Query Optimization in Memgraph: Best Practices and Common Mistakes
Whether you’re trying to visualize your data or you’re running complex algorithms, querying is key to accessing information from your database. Yet, even experienced professionals can stumble over common pitfalls—from syntax errors to performance issues.
In this blog post, we’ll explore the most common querying challenges and provide practical tips to avoid typical errors. You'll have the tools to refine your querying strategies, optimize your techniques, and unlock valuable insights from your data.
Query Execution
Querying Memgraph using Cypher is a common operation that needs to be properly optimized. There are some tips and tricks for executing queries as fast as possible with the fewest resources.
Profiling for Performance
Memgraph executes queries based on the generated query plan. A query plan is a set of operations that need to be executed, and changing a single operator in a query plan can significantly change data pipeline and query performance.
To lower the data pipeline, you need to optimize the query plan. You can start by indexing your data properly.
Effective Indexing Strategies
Creating a label and label-property index can significantly lower the time needed to find a specific node and reduce the data in the pipeline.
It is important to note that indexing in a database depends on the actual dataset stored there. The general rule is that properties with high cardinality should be used as indexes. The following query creates an index on a property of a particular label:
CREATE INDEX ON :Person(prop);
Besides creating indexes to decrease the data pipeline and improve search, features such as index hinting and analyze graph can help do that automatically.
Query Parameterization
Multiple query plans will be generated for each query, but only a single strategy is optimal. Query planning time can be significant for complex queries because the query planner will try to generate multiple versions of the query plan and choose the optimal one.
After the optimal query plan is generated, it is cached and reused for the same query. To benefit from query plan caching, use query parameters as much as possible.

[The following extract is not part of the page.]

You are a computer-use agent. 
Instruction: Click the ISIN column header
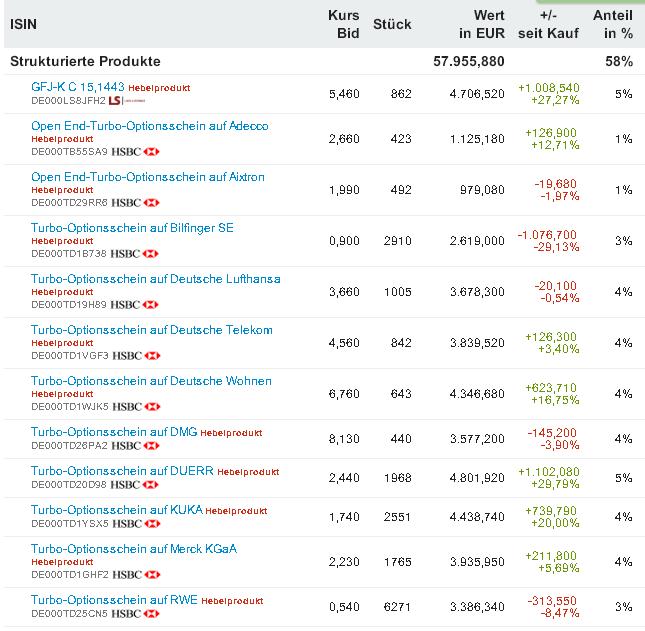tap(24, 24)
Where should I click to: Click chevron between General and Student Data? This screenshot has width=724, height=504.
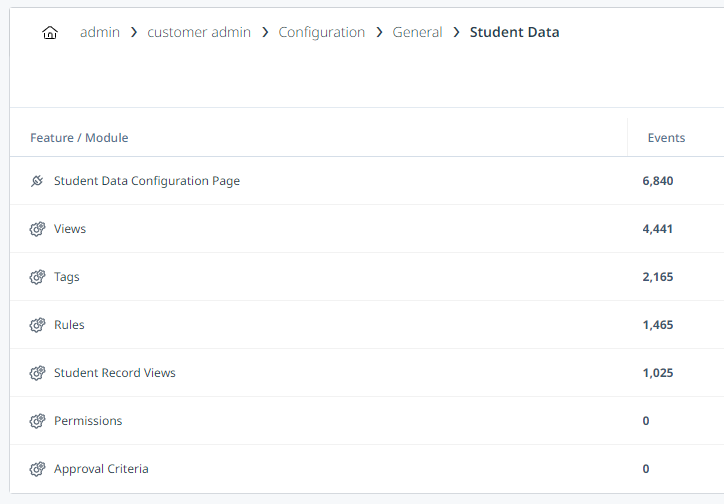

Here is an example of a query without query parameters:
CREATE (n:Node {id: 123});
CREATE (n:Node {id: 154});
CREATE (n:Node {id: 322});
Here is an example of a query with query parameters:
CREATE (n:Node {id: $id});
CREATE (n:Node {id: $id});
CREATE (n:Node {id: $id});
Memgraph’s query engine will try to cache the query plan without the parameters. Still, to ensure the best performance, use the query parameters whenever you can.
Reduce Roundtrip
When using Memgraph Lab, the total time it takes to process queries is known as the Lab full round trip. This time includes Memgraph's execution time, which covers query parsing, planning, and execution. To avoid returning duplicate nodes and reduce the full round trip time, you can use projection in the return clause.
Let’s show how that works on a couple of examples on the Game of Thrones deaths dataset from Memgraph Lab.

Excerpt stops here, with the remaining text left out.